Friday, May 23, 2014

Mother Hen

It's official, today I became a mother hen! Jim and I have been getting ready for months. We put the final touch on the brooder this week and it's quite a sight to behold! Overkill is the word that comes to mind. At least the little ones will be safe and warm.

Yesterday I picked up the shavings for the bedding and came home to get things ready. I laid an inch of shavings at the bottom of the brooder, filled up the water + feed bowls and turned on the heat lamp to get things up to 95℉. The best laid plans of mice and men often have to be adjusted. So adjust we did up to the eleventh hour.

At 11hr30 I drove to H H Goode and Son. Would the order be in?
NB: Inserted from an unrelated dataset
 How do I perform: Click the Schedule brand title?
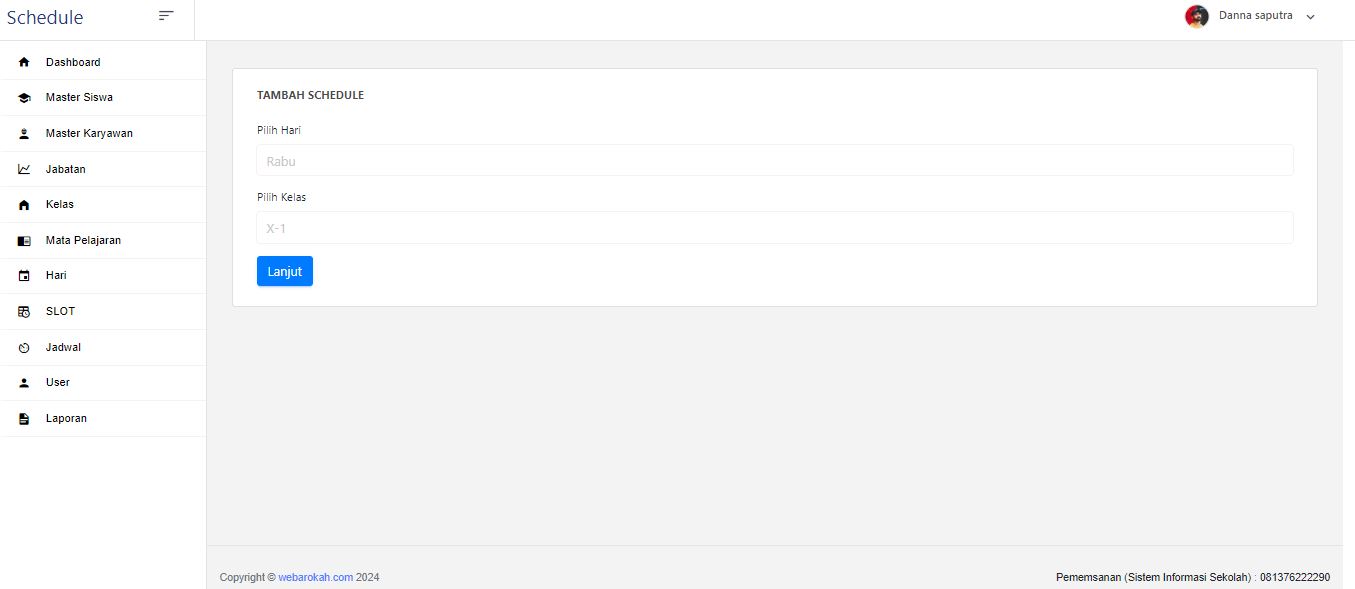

I put my hand on the door handle to the feed store and even before turning it I heard the answer to my question as a loud wave of peeping reached me. What a sound! I walked in and saw a dozen chick boxes containing tiny, yellow, downy balls. I soon found our order. With glee I picked up the parcel and drove home with the heat cranked up to the maximum setting with the little ones peeping all the way. 

Ours are not yellow, downy balls.  Ours are rusty Rhode Island Red x Columbia, Black Sex Link and Plymouth Barred Rock. They are adorable. As I pulled them out of their carton, I gently dip their beaks in their drinking water to let them know that it's there. Immediately they understand and start drinking. And then I introduced the feed. And they also know what to do. Instinct.

Rhode Island Red x Columbia Pullet
Plymouth Barred Rock Pullet
Black Sex Link Pullets
I can't believe that they were hatched just yesterday. It's seems cruel to pull them away from their mothers so soon. Ainsi va la vie! As I write this, the little darlings are happily pecking at the feed and drinking. My Storey's Guide to Raising Chickens talks about happy chirps and unhappy chirps. I am definitely hearing happy sounds. How quickly these little ones are teaching me.

1 comment:

  1. You will easily be able to pull off a 1 mile diet, never mind a 100 mile one.
    I wonder if the eggs will actually taste different? Probably not. All the same terroir!